Aim of the task →
Would you please reproduce all the entries exactly, leaving the pictures out?

-*-*-

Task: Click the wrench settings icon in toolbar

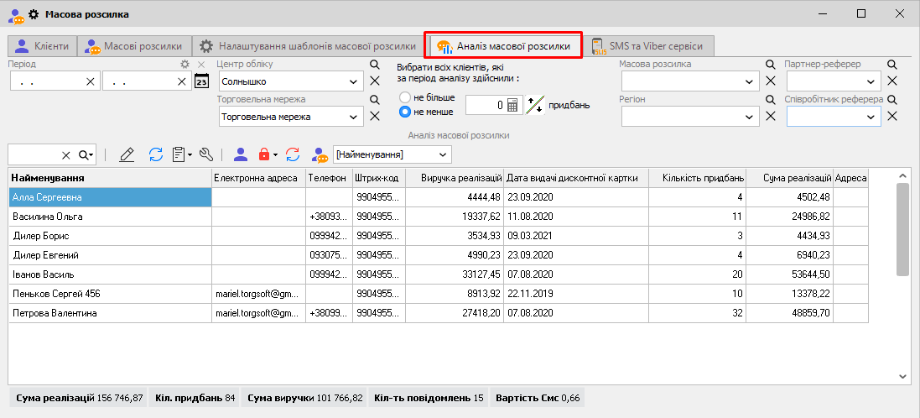Action: pos(206,154)
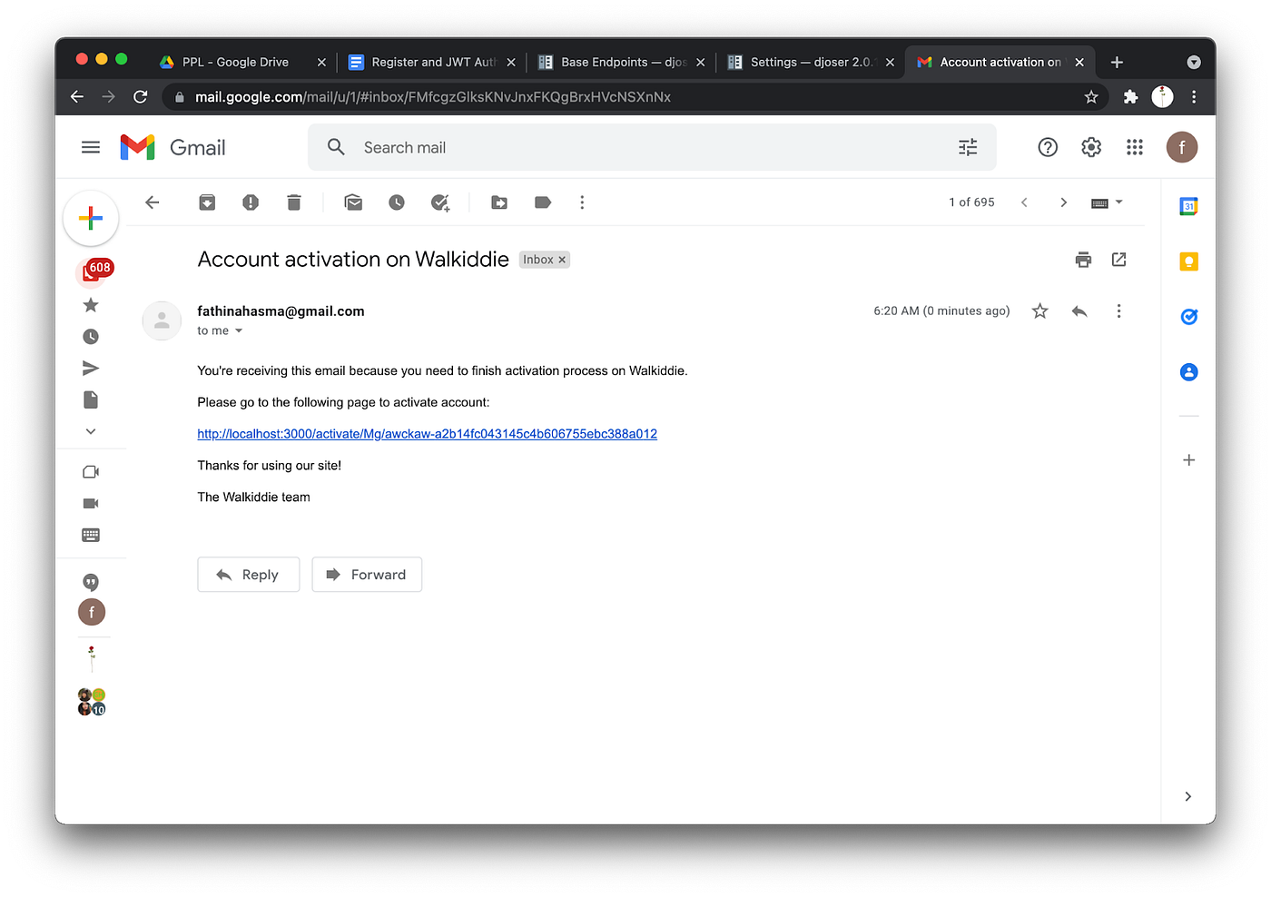
Task: Open the Walkiddie activation link
Action: point(427,433)
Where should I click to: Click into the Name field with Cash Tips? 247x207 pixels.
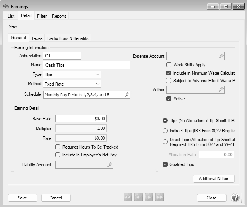coord(87,65)
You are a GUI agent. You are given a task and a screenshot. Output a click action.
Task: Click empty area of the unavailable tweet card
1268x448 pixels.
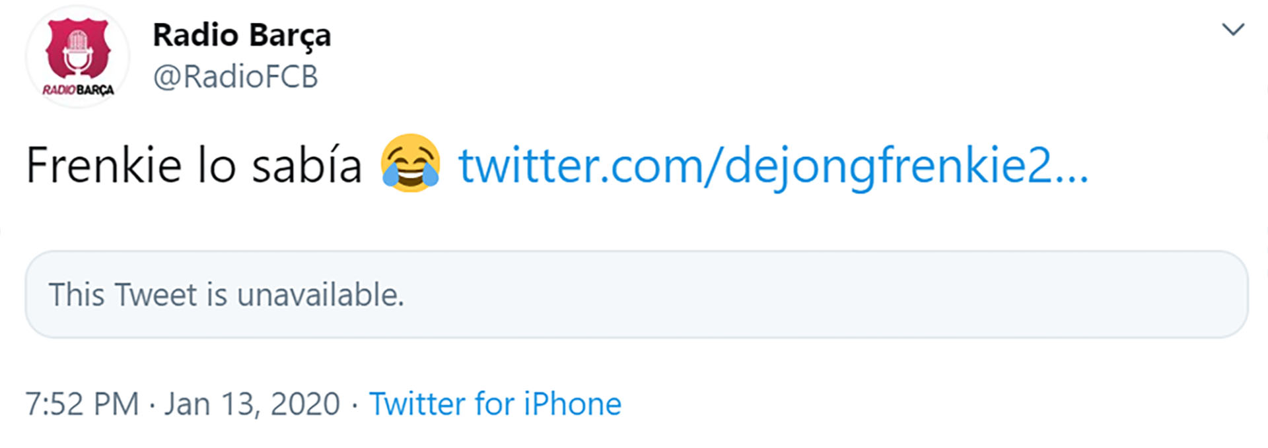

-*-*-

Exercise solution →
Task: Click the wrench settings icon in toolbar

Action: pos(206,154)
Task: Open the Walkiddie activation link
Action: point(427,433)
Where should I click to: Click into the Name field with Cash Tips? 247x207 pixels.
coord(87,65)
You are a GUI agent. You are given a task and a screenshot. Output a click action.
Task: Click empty area of the unavailable tweet card
1268x448 pixels.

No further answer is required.